Умереть нельзя обратиться, истребить нельзя обратить ашкеназы и сефарды перед лицом смерти и в ожидании Мессии
Кидуш Га-Шем, мученичество за веру, стало характерным ашкеназским вариантом поведения в ситуации угрозы – гибели или крещения. Предпочитали гибель крещению германские евреи в 1096 году, во время погромов первого крестового похода, так же поступали французские – в 1146–1147-м, во время второго, и английские – в 1189-м, во время третьего. Мученическую смерть приняли облыжно обвиненные евреи Блуа в 1171 году. Список можно продолжать вплоть до восточноевропейских погромов Нового времени. Так, можно вспомнить украинские события 1648–1649 годов, в которые национальная память и историография разных народов вкладывает различное содержание и, соответственно, по-разному их называет: «восстание Богдана Хмельницкого» или «казацкие войны». Еврейская традиция именует их гзерот ТаХ-ТаТ, «гонения 5408–5409 [1648–1649] годов», по аналогии с гзерот ТаТНУ, погромами крестоносцев, и аналогичным образом оплакивает бесчисленных жертв и воспевает мужество мучеников.

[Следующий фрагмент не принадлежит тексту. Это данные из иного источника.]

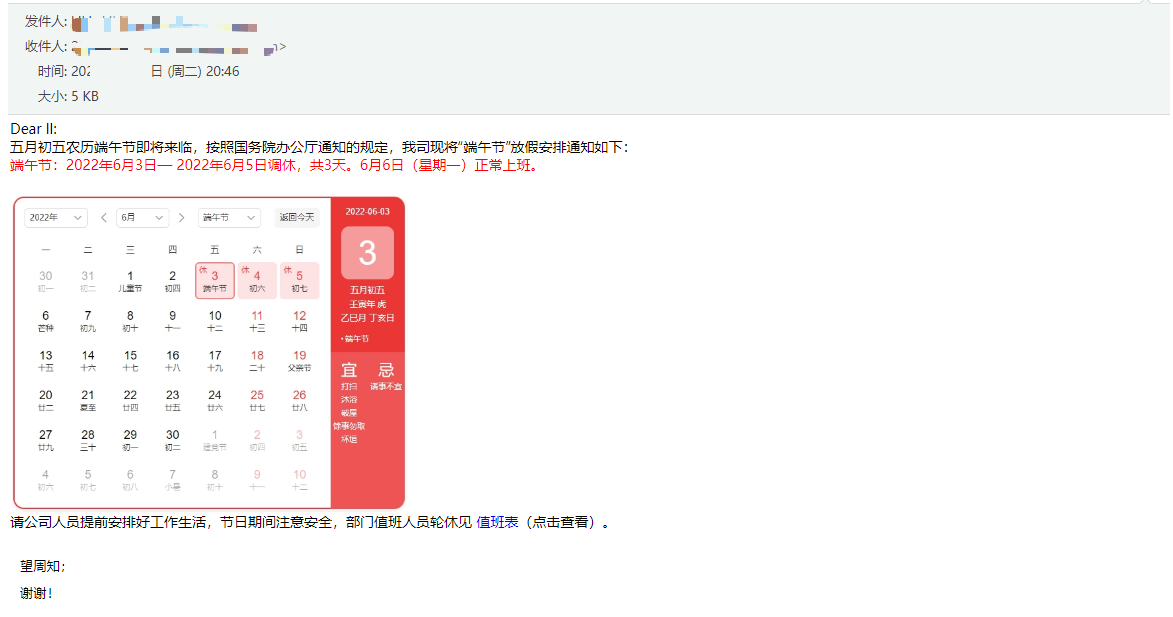Select June 1 儿童节 date
Viewport: 1173px width, 617px height.
[129, 280]
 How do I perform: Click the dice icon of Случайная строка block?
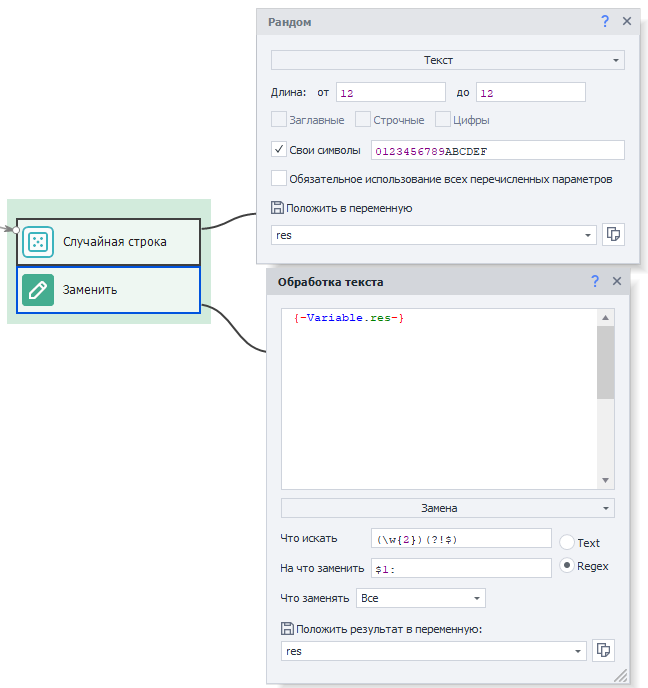(38, 241)
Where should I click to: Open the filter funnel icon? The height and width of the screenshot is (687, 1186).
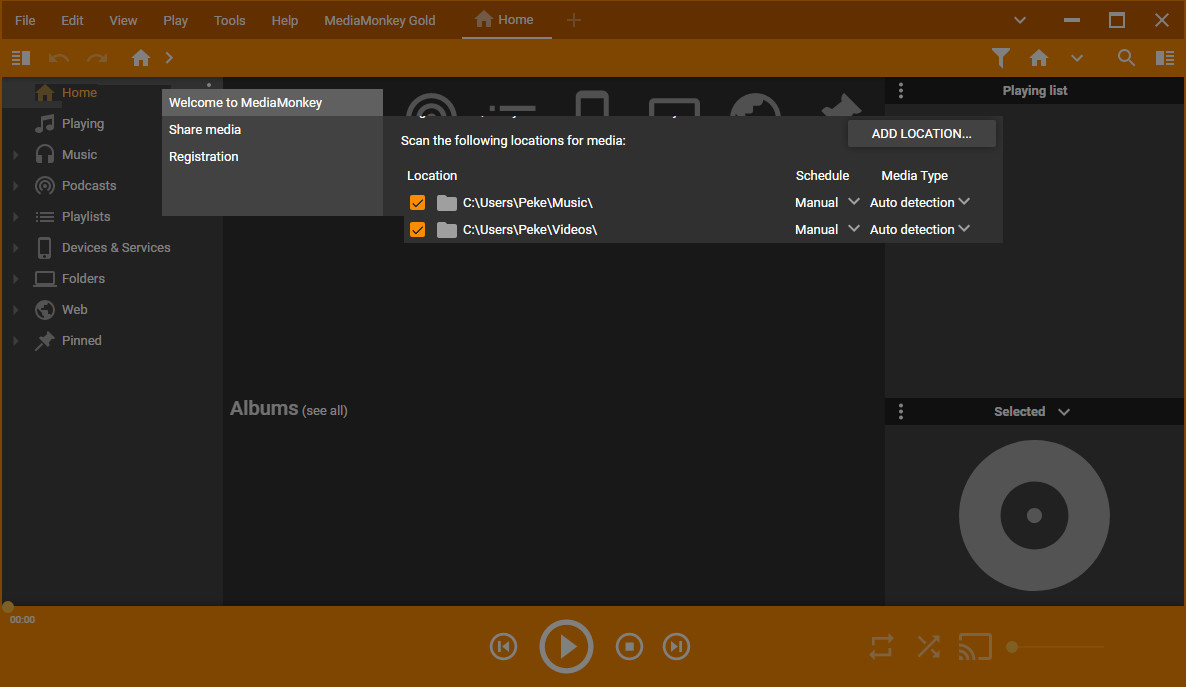coord(1000,58)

Если следовать некой усредненной традиционной версии событий, в 1648 году гнев Божий поразил греховный Израиль, подобный «заблудшей овце», и орудием этого гнева стали татары с «православными», то есть казаками во главе с Богданом Хмельницким и другими атаманами, объединившиеся против «панов», то есть поляков-помещиков, и евреев. И пошли они войной на города и «святые общины», и евреи защищали города вместе с панами, но те зачастую их предавали, что приводило к кровопролитным расправам над евреями, характеризующимся изощренной жестокостью, и осквернению еврейских святынь. Натан Ганновер в своей хронике этих событий под названием «Пучина бездонная» писал:
И много святых общин <…> погибли смертью мучеников от различнейших жесточайших и тяжких способов убиения: у некоторых сдирали кожу заживо, а тело бросали собакам, а некоторых – после того, как у них отрубали руки и ноги, бросали на дорогу и проезжали по ним на телегах и топтали лошадьми, а некоторых, подвергнув многим пыткам, недостаточным для того, чтобы убить сразу, бросали, чтобы они долго мучились в смертных муках, до того как испустят дух; многих закапывали живьем, младенцев резали в лоне их матерей, многих детей рубили на куски, как рыбу; у беременных женщин вспарывали живот и плод швыряли им в лицо, а иным в распоротый живот зашивали живую кошку и отрубали им руки, чтобы они не могли извлечь кошку; некоторых детей вешали на грудь матерей; а других, насадив на вертел, жарили на огне, и принуждали матерей есть это мясо; а иногда из еврейских детей сооружали мост и проезжали по нему. Не существует на свете способа мучительного убийства, которого они бы не применили… Библейские свитки рвали на клочья и делали из них мешки и обувь; а ремнями для тефилин подвязывали сапоги, покрышки же их выбрасывали на улицу; священными книгами мостили улицы или изготовляли из них пыжи для ружей.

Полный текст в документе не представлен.